Stored data entries:
::::::
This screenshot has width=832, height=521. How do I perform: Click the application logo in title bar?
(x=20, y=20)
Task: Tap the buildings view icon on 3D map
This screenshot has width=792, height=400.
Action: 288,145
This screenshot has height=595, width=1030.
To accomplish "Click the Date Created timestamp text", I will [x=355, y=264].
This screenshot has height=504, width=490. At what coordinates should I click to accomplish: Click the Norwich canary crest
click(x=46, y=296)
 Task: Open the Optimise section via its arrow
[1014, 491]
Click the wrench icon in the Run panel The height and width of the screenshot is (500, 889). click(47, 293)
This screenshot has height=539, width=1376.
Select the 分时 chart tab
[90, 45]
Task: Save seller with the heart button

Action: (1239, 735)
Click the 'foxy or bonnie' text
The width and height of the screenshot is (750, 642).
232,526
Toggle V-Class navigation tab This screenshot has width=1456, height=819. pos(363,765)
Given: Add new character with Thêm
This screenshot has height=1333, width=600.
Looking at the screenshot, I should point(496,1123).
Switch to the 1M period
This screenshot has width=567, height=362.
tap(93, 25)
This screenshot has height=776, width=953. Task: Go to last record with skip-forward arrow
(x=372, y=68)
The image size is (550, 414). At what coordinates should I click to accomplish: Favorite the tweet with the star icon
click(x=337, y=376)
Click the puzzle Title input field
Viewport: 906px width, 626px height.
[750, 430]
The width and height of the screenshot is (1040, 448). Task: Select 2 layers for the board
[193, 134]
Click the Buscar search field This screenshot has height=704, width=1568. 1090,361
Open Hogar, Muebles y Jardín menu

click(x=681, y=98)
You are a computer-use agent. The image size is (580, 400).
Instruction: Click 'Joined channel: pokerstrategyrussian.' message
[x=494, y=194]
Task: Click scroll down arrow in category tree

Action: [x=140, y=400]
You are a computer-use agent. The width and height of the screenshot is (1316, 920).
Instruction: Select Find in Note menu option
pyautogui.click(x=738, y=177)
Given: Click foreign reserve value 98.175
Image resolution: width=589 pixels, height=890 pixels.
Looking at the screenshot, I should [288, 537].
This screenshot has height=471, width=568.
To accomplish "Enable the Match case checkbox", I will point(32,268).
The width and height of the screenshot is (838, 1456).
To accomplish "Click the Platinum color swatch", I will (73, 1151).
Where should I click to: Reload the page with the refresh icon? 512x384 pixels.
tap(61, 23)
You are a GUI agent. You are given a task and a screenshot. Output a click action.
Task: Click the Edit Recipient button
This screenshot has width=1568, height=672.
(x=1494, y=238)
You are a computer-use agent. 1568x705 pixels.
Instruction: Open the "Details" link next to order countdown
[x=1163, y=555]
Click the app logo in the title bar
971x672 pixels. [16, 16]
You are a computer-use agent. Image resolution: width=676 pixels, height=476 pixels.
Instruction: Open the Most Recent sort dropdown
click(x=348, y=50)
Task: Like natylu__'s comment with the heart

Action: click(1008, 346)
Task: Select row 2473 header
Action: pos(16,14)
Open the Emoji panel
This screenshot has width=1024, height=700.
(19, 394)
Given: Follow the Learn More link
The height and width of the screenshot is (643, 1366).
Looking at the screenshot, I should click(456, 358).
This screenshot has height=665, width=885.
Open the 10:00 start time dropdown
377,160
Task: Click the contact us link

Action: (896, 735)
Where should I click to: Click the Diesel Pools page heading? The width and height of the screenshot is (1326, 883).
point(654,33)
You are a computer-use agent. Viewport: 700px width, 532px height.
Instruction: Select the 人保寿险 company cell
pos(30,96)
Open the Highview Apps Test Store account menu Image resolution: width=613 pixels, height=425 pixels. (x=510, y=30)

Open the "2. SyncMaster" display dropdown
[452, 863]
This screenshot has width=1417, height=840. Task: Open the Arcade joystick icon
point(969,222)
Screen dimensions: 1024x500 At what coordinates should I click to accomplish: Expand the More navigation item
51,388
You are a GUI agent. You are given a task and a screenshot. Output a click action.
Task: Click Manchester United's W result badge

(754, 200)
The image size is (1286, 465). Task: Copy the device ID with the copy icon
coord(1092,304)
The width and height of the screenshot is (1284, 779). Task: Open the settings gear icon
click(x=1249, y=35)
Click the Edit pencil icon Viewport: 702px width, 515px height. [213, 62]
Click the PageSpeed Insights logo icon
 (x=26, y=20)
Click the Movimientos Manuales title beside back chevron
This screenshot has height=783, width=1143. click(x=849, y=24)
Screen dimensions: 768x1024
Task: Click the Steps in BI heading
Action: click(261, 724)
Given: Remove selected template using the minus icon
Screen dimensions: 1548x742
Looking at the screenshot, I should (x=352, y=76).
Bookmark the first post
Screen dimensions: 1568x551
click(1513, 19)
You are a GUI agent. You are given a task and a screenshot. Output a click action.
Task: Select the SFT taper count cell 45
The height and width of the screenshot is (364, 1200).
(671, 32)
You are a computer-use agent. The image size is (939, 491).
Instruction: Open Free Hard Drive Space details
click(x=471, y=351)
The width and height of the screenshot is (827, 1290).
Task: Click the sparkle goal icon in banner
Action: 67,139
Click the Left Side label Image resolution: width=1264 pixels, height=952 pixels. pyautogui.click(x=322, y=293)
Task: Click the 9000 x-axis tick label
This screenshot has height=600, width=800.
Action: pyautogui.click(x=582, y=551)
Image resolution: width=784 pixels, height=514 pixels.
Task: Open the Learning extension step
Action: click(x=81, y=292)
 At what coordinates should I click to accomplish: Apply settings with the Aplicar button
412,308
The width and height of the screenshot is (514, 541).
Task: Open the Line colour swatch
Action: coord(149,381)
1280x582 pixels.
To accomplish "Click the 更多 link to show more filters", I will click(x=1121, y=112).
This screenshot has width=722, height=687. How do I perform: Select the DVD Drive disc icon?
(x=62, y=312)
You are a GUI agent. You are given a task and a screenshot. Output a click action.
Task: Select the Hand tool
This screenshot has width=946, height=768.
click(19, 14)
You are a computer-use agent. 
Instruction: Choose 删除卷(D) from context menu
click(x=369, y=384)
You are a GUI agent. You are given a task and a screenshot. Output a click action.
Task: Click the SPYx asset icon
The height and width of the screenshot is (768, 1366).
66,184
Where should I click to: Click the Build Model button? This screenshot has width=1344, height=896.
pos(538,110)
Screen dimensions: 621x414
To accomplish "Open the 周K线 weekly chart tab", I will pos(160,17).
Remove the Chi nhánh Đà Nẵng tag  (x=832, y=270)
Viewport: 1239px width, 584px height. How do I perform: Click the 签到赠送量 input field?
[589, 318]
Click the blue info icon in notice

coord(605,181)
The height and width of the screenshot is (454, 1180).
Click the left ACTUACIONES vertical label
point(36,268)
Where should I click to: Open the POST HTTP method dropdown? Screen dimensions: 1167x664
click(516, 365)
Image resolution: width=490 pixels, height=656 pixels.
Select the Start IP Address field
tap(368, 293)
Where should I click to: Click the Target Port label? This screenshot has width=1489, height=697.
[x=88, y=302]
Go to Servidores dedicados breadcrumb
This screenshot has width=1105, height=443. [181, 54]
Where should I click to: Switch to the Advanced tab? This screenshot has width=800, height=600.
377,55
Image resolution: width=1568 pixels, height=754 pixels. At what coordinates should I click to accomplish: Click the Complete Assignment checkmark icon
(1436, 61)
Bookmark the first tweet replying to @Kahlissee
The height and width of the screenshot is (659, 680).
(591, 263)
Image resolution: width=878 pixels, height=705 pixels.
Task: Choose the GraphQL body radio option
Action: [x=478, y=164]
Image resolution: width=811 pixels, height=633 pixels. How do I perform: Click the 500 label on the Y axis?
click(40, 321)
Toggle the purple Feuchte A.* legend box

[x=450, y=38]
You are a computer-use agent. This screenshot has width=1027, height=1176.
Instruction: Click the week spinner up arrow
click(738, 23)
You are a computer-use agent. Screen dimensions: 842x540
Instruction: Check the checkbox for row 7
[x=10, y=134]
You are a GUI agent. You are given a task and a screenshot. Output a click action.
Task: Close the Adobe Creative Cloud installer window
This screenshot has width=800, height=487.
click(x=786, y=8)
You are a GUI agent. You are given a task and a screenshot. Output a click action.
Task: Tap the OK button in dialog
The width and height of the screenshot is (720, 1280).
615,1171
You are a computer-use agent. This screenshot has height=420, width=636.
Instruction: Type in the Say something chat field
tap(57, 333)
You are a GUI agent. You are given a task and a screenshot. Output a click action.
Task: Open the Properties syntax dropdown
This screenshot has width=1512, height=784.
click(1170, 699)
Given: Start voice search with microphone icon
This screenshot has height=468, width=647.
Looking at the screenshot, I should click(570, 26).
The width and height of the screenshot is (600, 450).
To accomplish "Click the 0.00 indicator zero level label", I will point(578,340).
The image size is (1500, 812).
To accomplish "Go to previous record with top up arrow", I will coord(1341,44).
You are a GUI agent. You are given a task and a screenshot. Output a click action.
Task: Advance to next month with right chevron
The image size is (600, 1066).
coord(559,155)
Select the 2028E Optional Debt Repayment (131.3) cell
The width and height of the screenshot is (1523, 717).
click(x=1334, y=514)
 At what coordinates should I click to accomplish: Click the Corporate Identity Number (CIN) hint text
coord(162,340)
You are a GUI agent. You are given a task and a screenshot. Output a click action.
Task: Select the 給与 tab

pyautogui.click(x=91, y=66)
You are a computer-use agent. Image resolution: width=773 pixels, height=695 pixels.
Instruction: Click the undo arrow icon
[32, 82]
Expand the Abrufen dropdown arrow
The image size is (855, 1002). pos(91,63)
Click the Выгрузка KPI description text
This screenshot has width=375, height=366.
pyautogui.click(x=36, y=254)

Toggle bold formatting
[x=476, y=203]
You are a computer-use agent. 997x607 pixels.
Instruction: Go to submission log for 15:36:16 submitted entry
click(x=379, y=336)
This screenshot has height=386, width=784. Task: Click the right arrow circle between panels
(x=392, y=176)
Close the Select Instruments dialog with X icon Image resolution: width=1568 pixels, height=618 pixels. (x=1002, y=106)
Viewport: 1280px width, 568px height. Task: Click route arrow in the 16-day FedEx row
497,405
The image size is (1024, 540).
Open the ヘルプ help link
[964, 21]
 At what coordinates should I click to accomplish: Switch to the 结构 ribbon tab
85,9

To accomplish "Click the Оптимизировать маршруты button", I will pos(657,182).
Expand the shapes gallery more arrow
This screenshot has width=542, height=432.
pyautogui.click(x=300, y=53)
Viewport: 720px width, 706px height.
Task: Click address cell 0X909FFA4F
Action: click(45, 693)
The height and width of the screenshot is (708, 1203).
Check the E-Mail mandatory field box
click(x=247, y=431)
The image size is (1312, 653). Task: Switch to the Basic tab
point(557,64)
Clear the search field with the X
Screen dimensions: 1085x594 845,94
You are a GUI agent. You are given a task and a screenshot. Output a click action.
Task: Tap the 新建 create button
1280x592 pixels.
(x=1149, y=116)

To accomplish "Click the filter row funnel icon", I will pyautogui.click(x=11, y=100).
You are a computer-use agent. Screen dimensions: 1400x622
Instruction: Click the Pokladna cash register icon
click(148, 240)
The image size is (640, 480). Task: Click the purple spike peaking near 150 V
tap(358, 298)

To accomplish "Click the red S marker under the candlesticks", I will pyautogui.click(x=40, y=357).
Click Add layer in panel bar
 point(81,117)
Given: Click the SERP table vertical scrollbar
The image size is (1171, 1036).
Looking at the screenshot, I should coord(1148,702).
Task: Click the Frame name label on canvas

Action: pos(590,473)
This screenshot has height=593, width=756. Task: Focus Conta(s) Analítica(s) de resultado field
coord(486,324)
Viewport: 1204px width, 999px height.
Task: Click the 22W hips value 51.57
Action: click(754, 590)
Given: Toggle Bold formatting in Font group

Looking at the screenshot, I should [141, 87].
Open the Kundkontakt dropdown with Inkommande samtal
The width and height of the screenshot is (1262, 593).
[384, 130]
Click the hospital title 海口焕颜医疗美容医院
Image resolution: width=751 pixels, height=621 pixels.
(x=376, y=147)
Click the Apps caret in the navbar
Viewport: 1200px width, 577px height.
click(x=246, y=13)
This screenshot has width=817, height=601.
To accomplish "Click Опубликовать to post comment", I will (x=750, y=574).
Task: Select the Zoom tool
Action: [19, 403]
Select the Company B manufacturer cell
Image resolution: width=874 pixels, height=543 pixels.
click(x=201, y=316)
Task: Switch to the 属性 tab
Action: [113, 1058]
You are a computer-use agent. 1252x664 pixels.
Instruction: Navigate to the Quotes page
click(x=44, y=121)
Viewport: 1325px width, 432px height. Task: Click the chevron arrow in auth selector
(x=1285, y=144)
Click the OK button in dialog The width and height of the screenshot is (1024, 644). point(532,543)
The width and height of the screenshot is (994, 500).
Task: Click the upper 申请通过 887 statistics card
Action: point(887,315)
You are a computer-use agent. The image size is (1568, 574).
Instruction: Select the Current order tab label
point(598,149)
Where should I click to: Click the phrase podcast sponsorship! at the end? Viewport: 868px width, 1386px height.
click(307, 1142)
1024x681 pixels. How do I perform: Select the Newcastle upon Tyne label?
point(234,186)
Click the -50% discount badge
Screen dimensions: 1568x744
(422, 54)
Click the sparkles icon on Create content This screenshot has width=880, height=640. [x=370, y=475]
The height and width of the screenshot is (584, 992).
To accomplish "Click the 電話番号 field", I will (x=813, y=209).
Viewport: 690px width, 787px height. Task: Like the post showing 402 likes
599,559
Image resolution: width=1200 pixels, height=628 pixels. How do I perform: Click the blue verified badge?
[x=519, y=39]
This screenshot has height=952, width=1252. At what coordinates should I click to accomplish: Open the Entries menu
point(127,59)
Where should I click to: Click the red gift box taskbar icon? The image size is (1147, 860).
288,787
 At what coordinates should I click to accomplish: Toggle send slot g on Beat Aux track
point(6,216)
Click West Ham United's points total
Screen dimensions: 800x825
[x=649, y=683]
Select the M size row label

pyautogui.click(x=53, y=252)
::::::
### [TASK DESCRIPTION]
Go through the records above line by line and say how many lines include "Edit", giving only that number.

### [TASK SOLUTION]
2